The Pharmacists' Defence Association has announced that it is pursuing litigation on behalf of nearly 600 members affected by a data breach (disclosed in late 2018) by Well Pharmacy. Details of the breach can be seen below, but I was particularly struck by the surprise from some quarters that such a claim can be pursued, even where no financial loss has been suffered.

It's true that it certainly used to be the case that a claimant needed to show loss (usually financial loss) before a claim could be pursued. But the tide has been turning. In a case considered by the Court of Appeal in 2018, the Morrisons supermarket chain were held liable for a data breach affecting their staff. This was a breach which Morrisons had done a good deal to mitigate, including by purchasing ID fraud protection for affected personnel. The ICO had also considered the breach and confirmed that there was very little more that Morrisons could have done to safeguard the data that was lost. Nevertheless, staff were permitted to pursue their class action claim for damages for anxiety and distress caused by the breach, even without any evidence of monetary loss having been suffered.

One of the answers to this (says the Court of Appeal in the Morrisons decision) is to make sure that adequate insurance is in place to cover such claims. But the data breach insurance market is not very mature (in the UK at least) and concern is growing about the extent to which some general liability policies will answer to claims for data breaches. All of this just adds another range of issues for businesses to grapple with in the immediate aftermath of a data breach. It reinforces the importance of having a good plan in place (which includes proper provision for immediate insurance, PR and legal responses) ahead of time.
....................
Problem requirements
Retype everything in the data breach piece from "It's true that" down to "having been suffered.", keeping every word and punctuation mark unchanged.
....................
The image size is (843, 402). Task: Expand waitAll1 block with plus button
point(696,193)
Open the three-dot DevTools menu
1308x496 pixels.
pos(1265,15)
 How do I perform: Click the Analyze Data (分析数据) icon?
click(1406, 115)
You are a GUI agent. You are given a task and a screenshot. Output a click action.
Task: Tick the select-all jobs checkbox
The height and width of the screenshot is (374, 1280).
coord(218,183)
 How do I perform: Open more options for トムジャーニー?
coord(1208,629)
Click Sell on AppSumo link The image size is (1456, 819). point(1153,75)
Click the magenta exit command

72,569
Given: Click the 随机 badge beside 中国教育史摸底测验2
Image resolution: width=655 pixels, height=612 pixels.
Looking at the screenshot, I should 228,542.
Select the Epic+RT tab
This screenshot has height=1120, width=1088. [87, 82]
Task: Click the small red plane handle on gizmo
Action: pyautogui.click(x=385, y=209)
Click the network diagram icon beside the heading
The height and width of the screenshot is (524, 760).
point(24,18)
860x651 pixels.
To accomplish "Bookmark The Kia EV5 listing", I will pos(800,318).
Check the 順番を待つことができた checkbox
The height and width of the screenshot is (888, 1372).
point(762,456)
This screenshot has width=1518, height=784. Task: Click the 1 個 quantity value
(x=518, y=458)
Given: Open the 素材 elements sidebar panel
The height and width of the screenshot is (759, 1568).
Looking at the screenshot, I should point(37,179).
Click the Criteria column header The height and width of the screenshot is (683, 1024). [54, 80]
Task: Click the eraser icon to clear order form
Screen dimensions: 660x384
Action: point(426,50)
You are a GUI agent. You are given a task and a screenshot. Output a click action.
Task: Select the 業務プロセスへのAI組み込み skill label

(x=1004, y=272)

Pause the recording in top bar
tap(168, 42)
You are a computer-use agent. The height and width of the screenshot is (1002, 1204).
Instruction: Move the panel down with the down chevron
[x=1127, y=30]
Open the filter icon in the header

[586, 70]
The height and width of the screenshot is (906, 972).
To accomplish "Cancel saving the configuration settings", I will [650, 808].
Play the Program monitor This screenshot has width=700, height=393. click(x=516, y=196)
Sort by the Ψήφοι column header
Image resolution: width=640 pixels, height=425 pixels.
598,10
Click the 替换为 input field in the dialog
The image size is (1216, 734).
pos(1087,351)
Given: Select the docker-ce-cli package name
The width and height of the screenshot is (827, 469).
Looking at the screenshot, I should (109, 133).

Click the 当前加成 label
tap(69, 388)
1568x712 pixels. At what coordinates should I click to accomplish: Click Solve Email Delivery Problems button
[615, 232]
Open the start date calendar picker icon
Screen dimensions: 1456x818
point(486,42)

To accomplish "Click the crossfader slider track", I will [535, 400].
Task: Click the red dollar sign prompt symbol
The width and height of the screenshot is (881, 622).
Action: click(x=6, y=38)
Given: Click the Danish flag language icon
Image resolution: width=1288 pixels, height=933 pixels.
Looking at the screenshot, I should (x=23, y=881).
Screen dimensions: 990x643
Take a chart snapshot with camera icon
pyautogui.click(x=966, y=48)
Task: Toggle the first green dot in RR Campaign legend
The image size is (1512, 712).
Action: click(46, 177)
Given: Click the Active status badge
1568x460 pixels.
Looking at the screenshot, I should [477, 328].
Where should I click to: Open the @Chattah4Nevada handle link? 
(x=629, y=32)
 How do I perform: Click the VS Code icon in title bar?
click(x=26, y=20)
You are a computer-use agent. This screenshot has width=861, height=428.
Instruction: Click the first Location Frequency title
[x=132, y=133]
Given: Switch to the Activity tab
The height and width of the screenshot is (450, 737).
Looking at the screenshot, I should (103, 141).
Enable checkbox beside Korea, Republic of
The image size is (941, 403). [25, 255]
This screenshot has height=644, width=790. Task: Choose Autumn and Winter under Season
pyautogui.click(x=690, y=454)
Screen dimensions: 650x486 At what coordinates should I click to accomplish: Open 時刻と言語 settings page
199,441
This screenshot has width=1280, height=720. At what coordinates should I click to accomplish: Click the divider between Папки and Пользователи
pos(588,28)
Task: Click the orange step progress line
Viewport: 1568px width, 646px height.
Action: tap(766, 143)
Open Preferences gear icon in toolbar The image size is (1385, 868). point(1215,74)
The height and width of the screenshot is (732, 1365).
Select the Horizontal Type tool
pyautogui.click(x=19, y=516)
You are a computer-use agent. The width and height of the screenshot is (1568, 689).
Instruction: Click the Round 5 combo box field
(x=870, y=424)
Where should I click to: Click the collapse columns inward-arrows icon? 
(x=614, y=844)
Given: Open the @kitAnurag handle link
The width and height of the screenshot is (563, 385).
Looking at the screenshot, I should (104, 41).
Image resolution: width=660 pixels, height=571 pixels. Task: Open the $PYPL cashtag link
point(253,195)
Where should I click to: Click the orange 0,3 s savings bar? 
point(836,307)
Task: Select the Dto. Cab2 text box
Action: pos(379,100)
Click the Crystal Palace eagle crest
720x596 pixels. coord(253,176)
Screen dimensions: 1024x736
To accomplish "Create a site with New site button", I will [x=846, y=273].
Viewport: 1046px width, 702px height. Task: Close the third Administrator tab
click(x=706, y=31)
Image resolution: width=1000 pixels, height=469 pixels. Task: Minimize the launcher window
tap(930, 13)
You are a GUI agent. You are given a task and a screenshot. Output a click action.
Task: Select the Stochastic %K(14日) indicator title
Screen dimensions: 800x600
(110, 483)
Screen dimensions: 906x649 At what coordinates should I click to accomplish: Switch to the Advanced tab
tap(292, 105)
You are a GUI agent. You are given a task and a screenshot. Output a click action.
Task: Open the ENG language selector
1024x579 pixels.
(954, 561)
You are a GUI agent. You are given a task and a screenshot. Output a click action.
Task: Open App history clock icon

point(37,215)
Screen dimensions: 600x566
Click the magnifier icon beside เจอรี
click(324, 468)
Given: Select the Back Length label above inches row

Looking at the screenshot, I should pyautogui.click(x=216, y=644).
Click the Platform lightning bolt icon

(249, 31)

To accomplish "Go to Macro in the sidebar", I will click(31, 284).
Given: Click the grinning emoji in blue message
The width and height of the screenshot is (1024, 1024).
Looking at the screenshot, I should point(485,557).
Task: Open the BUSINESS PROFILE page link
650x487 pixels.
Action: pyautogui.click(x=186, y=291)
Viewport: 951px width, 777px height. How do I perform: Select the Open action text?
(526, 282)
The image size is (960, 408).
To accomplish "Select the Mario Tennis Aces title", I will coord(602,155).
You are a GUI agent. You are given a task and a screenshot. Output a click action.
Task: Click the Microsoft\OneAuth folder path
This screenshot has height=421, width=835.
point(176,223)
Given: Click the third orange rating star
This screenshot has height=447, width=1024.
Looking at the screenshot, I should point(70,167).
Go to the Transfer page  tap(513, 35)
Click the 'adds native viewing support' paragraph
....................
Response to this task
It's true that it certainly used to be the case that a claimant needed to show loss (usually financial loss) before a claim could be pursued. But the tide has been turning. In a case considered by the Court of Appeal in 2018, the Morrisons supermarket chain were held liable for a data breach affecting their staff. This was a breach which Morrisons had done a good deal to mitigate, including by purchasing ID fraud protection for affected personnel. The ICO had also considered the breach and confirmed that there was very little more that Morrisons could have done to safeguard the data that was lost. Nevertheless, staff were permitted to pursue their class action claim for damages for anxiety and distress caused by the breach, even without any evidence of monetary loss having been suffered.